Biography
I am a graduate student in the Applied and Engineering Physics Department at Cornell, though I conduct research in the Chemical and Biomolecular Engineering Department. I grew up outside Dayton, Ohio developing an expertise in backyard wiffle ball. I spent my undergraduate years at The Ohio State University not playing football and studying physics. During this time, I valued greatly my experiences working one on one with students as a math and physics tutor. Transitioning to graduate school, my interest moved toward biology and computation. I joined the lab of Professor Jeff Varner and began developing computer models of biochemical networks.
Though my research is primarily focused on biological systems, I still have a passion for physics and physics education. I believe that communicating scientific knowledge and promoting science-based thinking to the general public, as well as the next generation of scientists and engineers, is critical. Part of valuing scientific explanation is a desire to share good ideas with younger people, fostering civic engagement and evidence-based thinking.
In my free time, I unashamedly root for a professional baseball team that plays in a city near where I happened to grow up (Go Reds!), I obsess over baseball statistics, and think of ways to parlay this PhD thing into becoming a baseball scout. Also, I don't mind dogs or Bill Murray movies.
Research
My research involves the study and engineering of biochemical networks inside various types of cells. Cells are complex systems that break down nutrients from their environment in order to build fundamental components of life (DNA, proteins, lipids, etc.). They are much better organic chemists than us, as they are able to build complex machines at a molecular scale that facilitate a variety of chemical reactions. There has been much interest in recent years to harness this ability of cellular organisms using genetic tools in order to create designer cells able to efficiently and sustainably produce desired compounds. This field of metabolic engineering has seen many successes in the production of specialty chemicals, biofuels, as well as therapeutic proteins.
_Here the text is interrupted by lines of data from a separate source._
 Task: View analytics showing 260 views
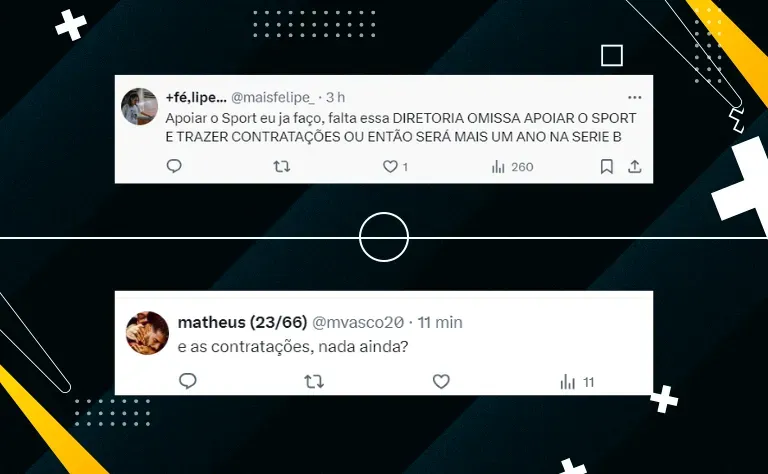(x=512, y=167)
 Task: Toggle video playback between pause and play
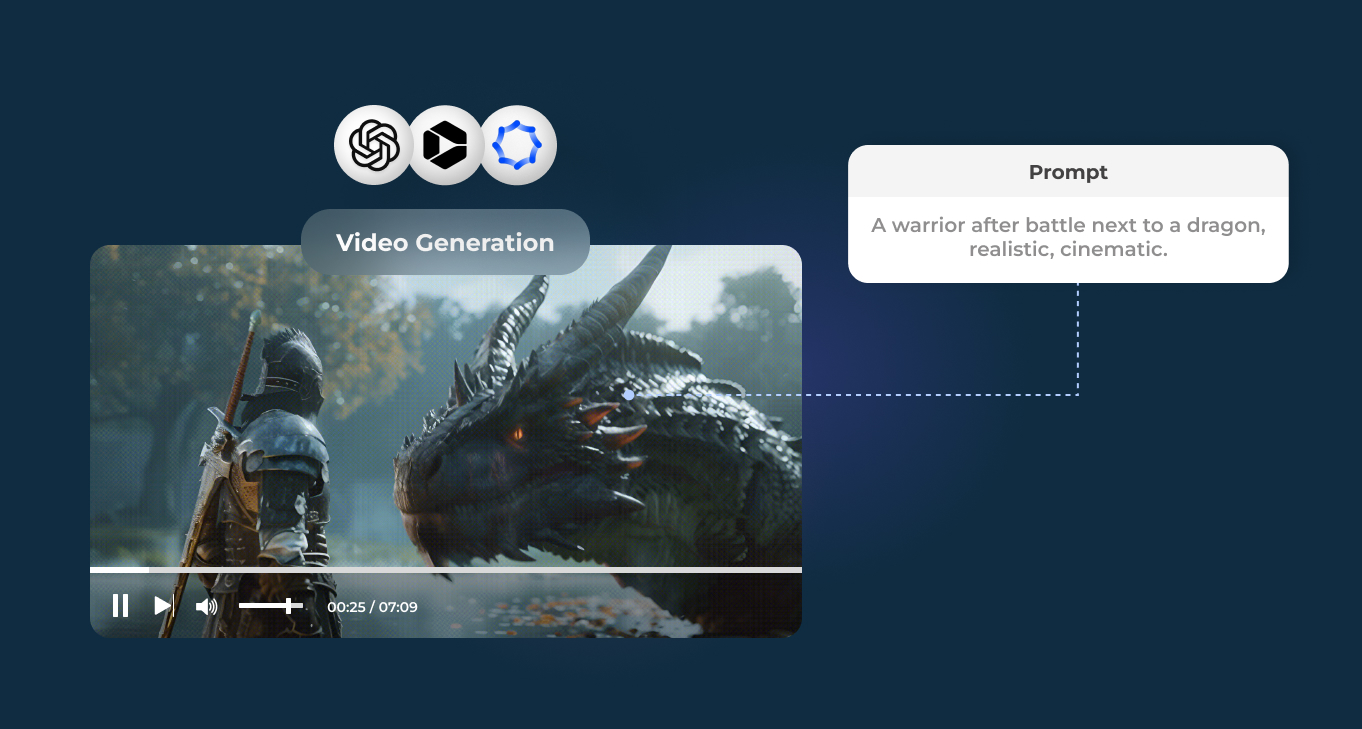[x=120, y=605]
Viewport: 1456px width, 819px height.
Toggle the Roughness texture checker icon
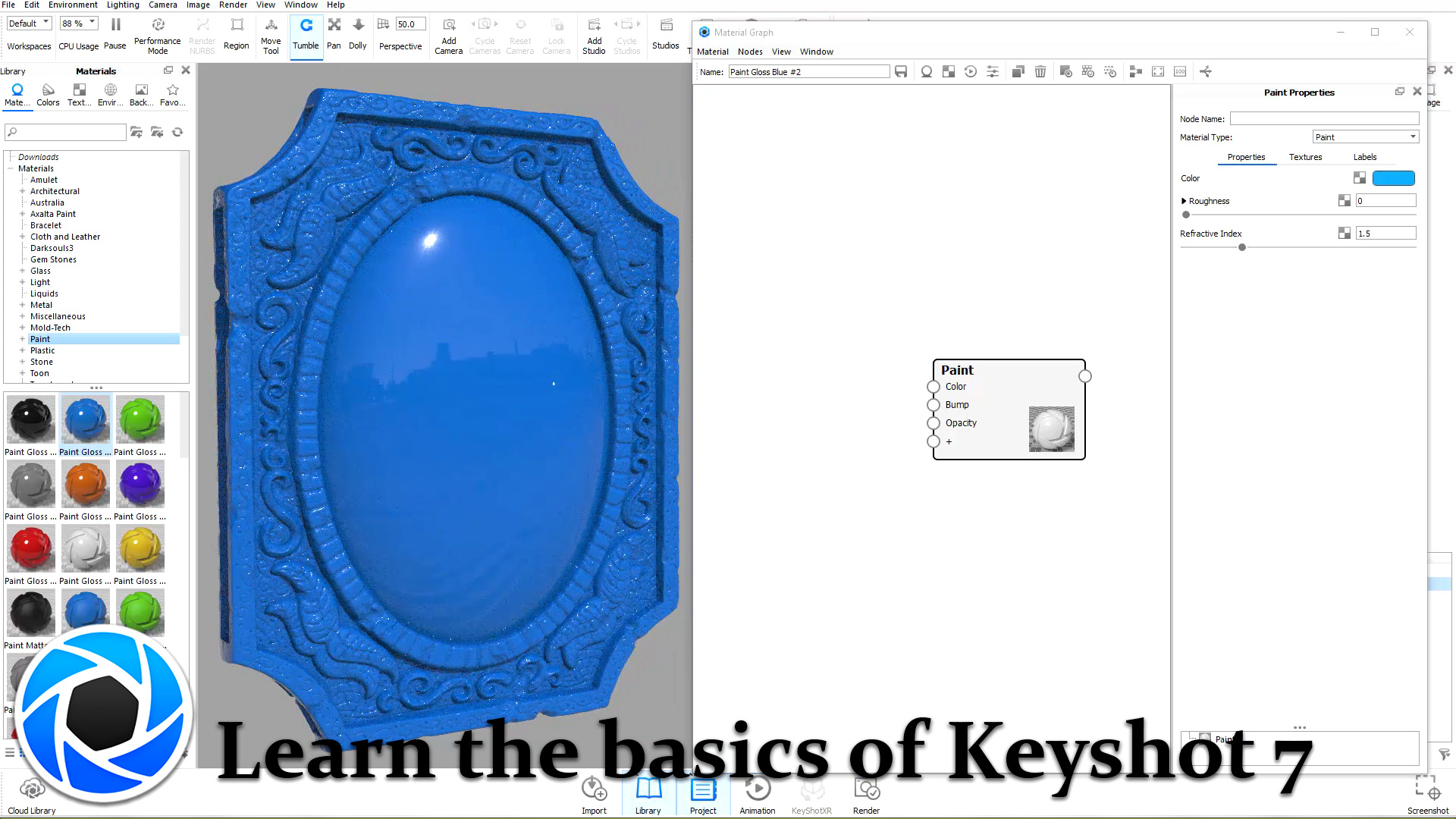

I develop computer models of cellular systems, specifically those concerned with bacterial metabolism, that allow for better understanding of mechanisms controlling production of desired chemicals. The goal of my research is to develop predictive models that specify genetic changes we can make to a host cell that lead to more efficient production of a target molecule. One application of metabolic models on which I focus is the production of specific kinds of proteins that are of value to the pharmaceutical industry, namely glycosylated proteins. All of the cells in our body produce these kinds of proteins which are modified by the attachment of complex branches of sugar molecules. Many proteins that have pharmaceutical value, for instance as cancer therapies, require this modification. Typically, cultures of mammalian cells have been used to produce these proteins. Using genetic tools, we can get bacteria to do this too, however their performance is not as strong. In order to address this shortcoming, I use a model-guided approach to design better bacterial hosts for glycosylated protein production. The techniques I use have similar application toward production of biofuels in microbial hosts from inexpensive, renewable sources of carbon. Ultimately, we would like to design organisms from the ground up, tailoring them to any specific need.